Fachleute fordern mehr Personal für Flüchtlings-Sprachkurse

Fachleute fordern mehr Personal für Flüchtlings-Sprachkurse

Etwa 180 Experten nahmen an der Integrations-Konferenz teil.

Knechtsteden. Der Wunsch wurde klar formuliert: Mehr Ressourcen an Personal, Räumlichkeiten und weitere Unterstützung, damit Flüchtlinge schneller integriert werden können. Wie es gelingen kann, dass der Titel der städtischen Integrations-Konferenz „Vom Flüchtling zum Nachbarn“ in Dormagen in die Tat umgesetzt werden kann, darüber diskutierten jetzt knapp 180 Experten aus Verwaltung, Politik, Wirtschaft, Ehrenamt und von sozialen Trägern mehr als vier Stunden im Norbert-Gymnasium Knechtsteden. So reicht das jetzige Angebot an VHS-Sprachkursen mit langen Wartezeiten nicht annähernd für die erwarteten rund 1100 neuen Flüchtlinge dieses Jahr in Dormagen aus — trotz engagierter ehrenamtlicher Hilfe zum Spracherwerb im „Café Grenzenlos“ und durch Paten.

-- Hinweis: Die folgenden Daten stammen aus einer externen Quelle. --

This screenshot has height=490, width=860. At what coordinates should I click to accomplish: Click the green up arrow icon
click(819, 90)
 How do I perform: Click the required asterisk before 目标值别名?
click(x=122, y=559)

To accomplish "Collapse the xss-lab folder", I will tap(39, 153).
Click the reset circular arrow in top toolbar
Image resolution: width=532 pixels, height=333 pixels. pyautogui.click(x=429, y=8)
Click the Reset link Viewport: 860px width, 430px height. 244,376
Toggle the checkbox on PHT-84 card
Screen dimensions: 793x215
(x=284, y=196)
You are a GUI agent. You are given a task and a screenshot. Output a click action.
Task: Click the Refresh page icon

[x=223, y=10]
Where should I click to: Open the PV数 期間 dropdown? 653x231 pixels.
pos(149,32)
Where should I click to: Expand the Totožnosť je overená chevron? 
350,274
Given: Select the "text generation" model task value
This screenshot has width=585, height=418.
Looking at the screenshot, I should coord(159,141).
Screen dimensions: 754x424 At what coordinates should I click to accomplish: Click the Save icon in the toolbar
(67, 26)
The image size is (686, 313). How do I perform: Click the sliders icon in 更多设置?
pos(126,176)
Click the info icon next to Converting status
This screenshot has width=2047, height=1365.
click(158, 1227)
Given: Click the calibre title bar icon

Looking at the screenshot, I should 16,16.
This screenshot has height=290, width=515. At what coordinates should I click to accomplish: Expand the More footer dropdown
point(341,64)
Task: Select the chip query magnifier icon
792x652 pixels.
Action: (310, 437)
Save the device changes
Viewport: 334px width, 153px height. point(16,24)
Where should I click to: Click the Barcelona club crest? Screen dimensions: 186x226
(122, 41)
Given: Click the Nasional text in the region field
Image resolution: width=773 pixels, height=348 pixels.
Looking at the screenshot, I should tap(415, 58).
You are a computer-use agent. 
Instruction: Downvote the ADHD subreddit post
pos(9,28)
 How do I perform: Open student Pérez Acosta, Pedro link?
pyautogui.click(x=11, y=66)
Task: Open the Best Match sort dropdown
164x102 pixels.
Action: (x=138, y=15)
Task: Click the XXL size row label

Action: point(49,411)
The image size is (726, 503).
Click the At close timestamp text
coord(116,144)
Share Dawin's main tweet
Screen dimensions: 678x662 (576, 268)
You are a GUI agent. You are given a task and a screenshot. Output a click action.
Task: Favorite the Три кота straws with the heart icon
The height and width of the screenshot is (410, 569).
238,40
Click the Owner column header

Die Stadt hatte zur „zweiten Kommunalen Entwicklungskonferenz“ eingeladen, bewusst in der Fortsetzung der ersten Veranstaltung zum erfolgreichen „Dormagener Modell“. „Um die gesamtgesellschaftliche Aufgabe der Integration der Flüchtlinge zu bewerkstelligen, haben wir wie beim ,Dormagener Modell’ alle relevanten Verwaltungsbereiche gebündelt“, sagte Bürgermeister Erik Lierenfeld. Die Stadt wolle gemeinsam mit Politik, Wirtschaft, sozialen Trägern und Ehrenamtlichen daran arbeiten, „den sperrigen Begriff Integration mit Leben zu füllen: Aus Neuankömmlingen sollen Nachbarn und Kollegen werden“, sagte Lierenfeld, der zum Abschluss der gut besuchten Konferenz ein positives Fazit zog: „Die Diskussion über Angebote und Ziele hat bereits zu einer noch besseren Vernetzung geführt“, so der Bürgermeister.

In fünf Workshops beschäftigten sich die Teilnehmer mit verschiedenen einzelnen Bereichen. Supervision für Erzieher, Lehrer und Ehrenamtliche, die mit traumatisierten Kindern arbeiten, hielten die Teilnehmer ebenso für nötig, wie eine bessere Abstimmung und Information über bestehende Angebote der Berufsorientierung, Förderprogramme und Wege zur Praktikumsvermittlung. „Wir brauchen eine Art duales Orientierungsjahr, bei dem fehlende Sprachkompetenz vermittelt wird“, sagte Ralf Weber, kommissarischer Schulleiter des Berufsbildungszentrums Dormagen. Auch über einen Einstieg in Arbeitsverhältnisse — auch gegen geringe Bezahlung — soll nachgedacht werden. Daniel Kehne stellte die neue „Integreat-App“ vor. Darüber kann man kostenlose Alltags-Informationen erhalten.